The phrase “write-ahead” refers to this ordering. The log is written ahead of the data pages.
This rule is what lets the data files lag behind the logical state of the database. Dirty pages can be written early, before commit, because undo information exists. Dirty pages can also be written late, after commit, because redo information exists. The data files do not have to be perfectly up to date at every moment, as long as the log contains enough information to repair them after a crash.
Buffering the log
If every log record were written and flushed to disk individually, the log would become a bottleneck. Even though log writes are sequential, forcing storage to sync for every small record would limit throughput.
So databases use a log buffer: an in-memory area where log records are appended as transactions run. The log buffer is flushed to the log file in batches. At commit, a transaction only needs to ensure that the log has been flushed far enough to include its commit record and the redo records it depends on. It does not need to flush the entire buffer pool.
Checkpoints
Logs can’t grow forever. Eventually, we need to discard old records so we don’t run out of disk space, and so crash recovery doesn’t have to replay history all the way back to the day the database was installed.
A checkpoint solves this. It’s a marker in the log that guarantees two things:
- All log records written before the checkpoint belong to finished transactions.
- All buffer-pool pages dirtied by those transactions have been flushed to the data files on disk.
Once a checkpoint completes, any log records older than the marker are no longer needed. The data is safely on disk, and there are no active transactions that might need undoing. The log can be safely truncated, and if a crash happens, recovery only needs to replay from the most recent checkpoint.
Taking a checkpoint forces the database to do the random I/O it was trying to avoid, writing every dirty page back to disk. To keep that from freezing the system, modern databases use fuzzy checkpoints, trickling dirty pages out in the background so the cost is spread across the checkpoint interval rather than landing all at once.
Putting it together
The recovery machinery follows from the buffer-pool policy.
A database wants steal because the buffer pool needs to evict dirty pages without waiting for transactions to finish.
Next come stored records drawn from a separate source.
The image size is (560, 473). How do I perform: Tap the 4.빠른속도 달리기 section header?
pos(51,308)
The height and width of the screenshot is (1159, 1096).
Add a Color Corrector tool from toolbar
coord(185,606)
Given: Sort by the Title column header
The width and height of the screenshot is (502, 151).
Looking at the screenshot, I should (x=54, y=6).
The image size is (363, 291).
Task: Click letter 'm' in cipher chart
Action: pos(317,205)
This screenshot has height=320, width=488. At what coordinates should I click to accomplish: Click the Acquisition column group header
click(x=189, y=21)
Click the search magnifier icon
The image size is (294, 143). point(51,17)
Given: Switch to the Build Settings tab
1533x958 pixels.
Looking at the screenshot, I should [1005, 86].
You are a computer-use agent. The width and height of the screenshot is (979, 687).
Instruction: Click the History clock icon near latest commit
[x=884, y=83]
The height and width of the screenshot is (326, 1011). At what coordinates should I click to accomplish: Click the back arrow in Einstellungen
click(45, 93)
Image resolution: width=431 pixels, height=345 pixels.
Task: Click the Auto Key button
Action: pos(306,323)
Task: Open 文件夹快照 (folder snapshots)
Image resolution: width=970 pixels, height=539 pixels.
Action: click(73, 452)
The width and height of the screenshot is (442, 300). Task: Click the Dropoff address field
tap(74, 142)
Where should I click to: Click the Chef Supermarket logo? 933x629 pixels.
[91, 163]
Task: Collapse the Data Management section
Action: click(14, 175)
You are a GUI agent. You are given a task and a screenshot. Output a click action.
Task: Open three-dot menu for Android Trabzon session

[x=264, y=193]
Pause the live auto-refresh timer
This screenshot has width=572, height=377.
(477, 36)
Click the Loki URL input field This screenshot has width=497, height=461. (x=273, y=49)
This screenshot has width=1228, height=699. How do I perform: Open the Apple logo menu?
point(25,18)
But steal means uncommitted changes can reach disk, so the database needs undo to preserve atomicity.
A database wants no-force because commit should not wait for every dirtied data page to be written back. But no-force means committed changes may be missing from the data files after a crash, so the database needs redo to preserve durability.
Write-ahead logging supplies the ordering discipline that makes both safe: the log reaches stable storage before the data pages that depend on it, and commit is acknowledged only after the committed transaction’s log records are durable.